Seventeen tons of silver coins from a sunken Spanish galleon and worth hundreds of millions of dollars are unloaded by Odyssey Marine Exploration.

The deep surrendered one of its mysteries today. Ever since May 2007, when the American shipwreck salvage company Odyssey Marine gave its latest and most spectacular discovery the appropriately pirate-esque code name of "The Black Swan," controversy about the ship's true identity has spawned speculation and even litigation about who owned the lucrative shipwreck. Today, the Spanish government submitted evidence a Florida court that the ship was actually Nuestra Señora de las Mercedes, a Spanish navy frigate that sank in the early 19th century. In other words, that it was theirs.

"The mystery is over," said James Goold, the lawyer representing the Spanish government, at a Madrid press conference on Thursday. "Odyssey stripped the gravesite of Nuestra Señora de las Mercedes." Although Odyssey representatives said they had sought to keep the shipwreck's exact location secret out of concern for the site's security, in January, the court ordered the American company to reveal its findings to Spain. That information, coupled with the government's own investigations, enabled Madrid to assert today that the sunken ship — and the trove of silver treasure it contained — rightfully belong to the Spanish state.
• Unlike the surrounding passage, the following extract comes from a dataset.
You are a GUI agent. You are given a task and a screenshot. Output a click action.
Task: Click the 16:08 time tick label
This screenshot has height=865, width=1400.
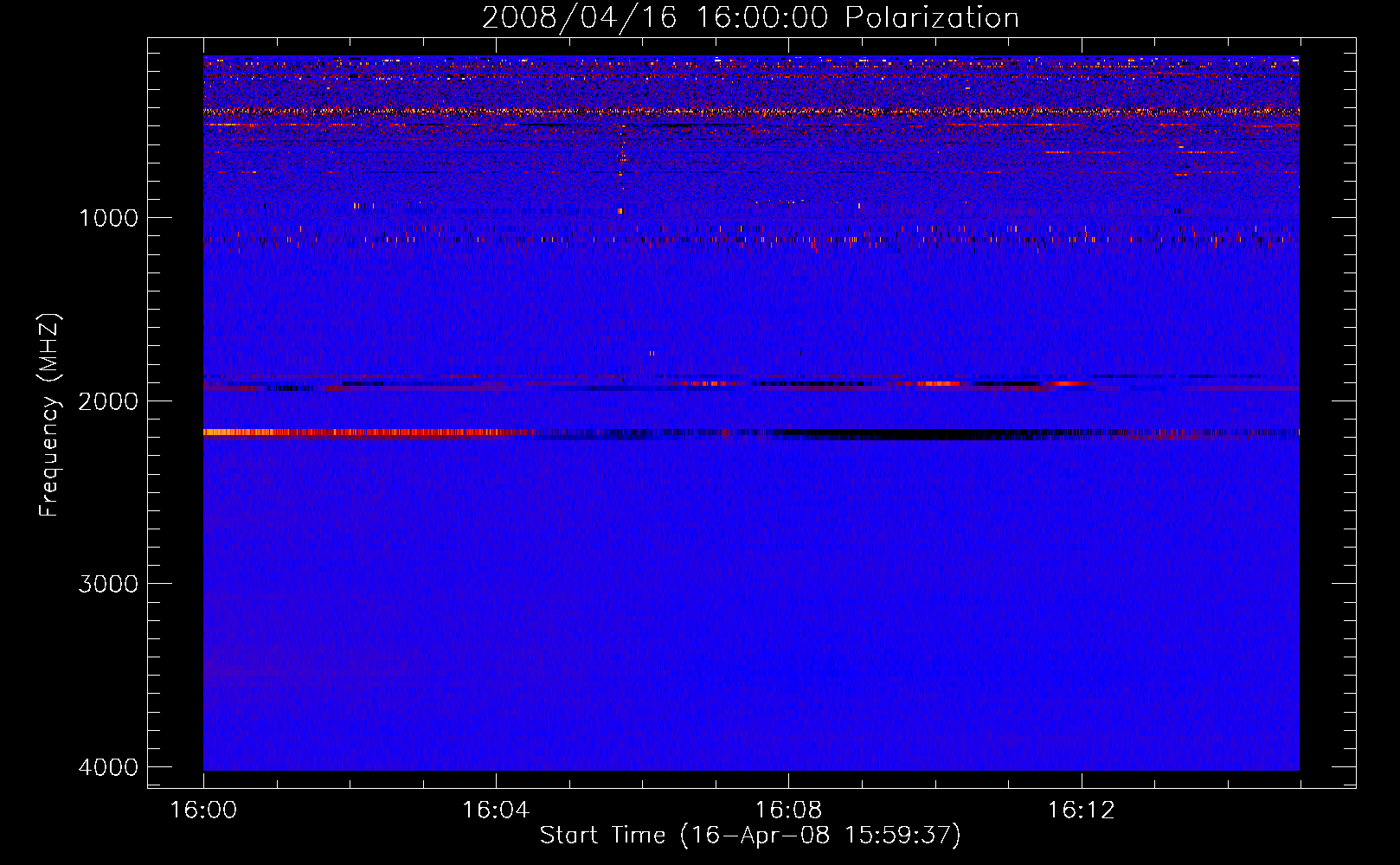(x=788, y=811)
The ownership dispute first erupted in April 2007, when the for-profit company Odyssey filed claim to and extracted some 17 tons of silver coins and other treasure from the underwater site, moving the artifacts to an undisclosed storage facility near its company headquarters in Tampa. From the outset, Spain believed that the ship was Spanish, and that the excavation therefore amounted to an attack on its historical patrimony. Odyssey, on the other hand, argued that as salvager it had the right to a significant percentage of the reclaimed booty regardless of the ship's origins. And as recently as January 2008, Odyssey CEO Greg Stemm said that the company's own experts were still uncertain of the ship's identity.

But according to the Spanish, both the wreck's location and the booty recovered from it clearly point to the Mercedes. "We have been able to pinpoint Odyssey's operations in international waters, and confirm that they were working where the Battle of Cape Saint Mary occurred," says Goold, referring to the 1804 battle in which a British warship fired upon the Mercedes and blew it up. "The artifacts that remain are spilled in a way consistent with an explosion. There's only one ship that fits that description." Stemm contests Goold's conclusion. "He is either trying to twist the historical records," the Odyssey CEO says, "or he has not reviewed them."

At the press conference, Carmen Marcos, chief coin curator for Spain's National Archaeology Museum, said that limited, preliminary evidence suggested that the pieces of eight recovered from the ship were minted in 1803 in the then-Spanish colony of Peru. "The coins show us that the ship had recently left the port of El Callao in Lima. Of that, there is no doubt," she said. Historical documents that Spain presented today show that the Mercedes left El Callao in April 1804.

They also show that approximately 200 sailors and members of their families were killed in the explosion. "We can consider the site an underwater cemetery," said José Jiménez, director of fine arts for the culture ministry. "It contains the human remains of our sailors." Those remains now look to play a significant role in Spain's legal strategy, as the case drags on in the Tampa court. One of Odyssey's arguments is that Spain had abandoned the shipwreck site — a justification that another salvager, Mel Fisher, used successfully to lay claim to a pair of Spanish ships sunk off the coast of Florida. But by contending that the shipwreck constitutes a "cemetery", Spain can say that it hasn't disturbed the site out of respect for its own dead.

The depiction also makes for good p.r. "People have this idea of treasure hunters as glamorous," says Goold. "But if it involves going down to a gravesite and taking someone's wedding ring, it's a different kind of thing."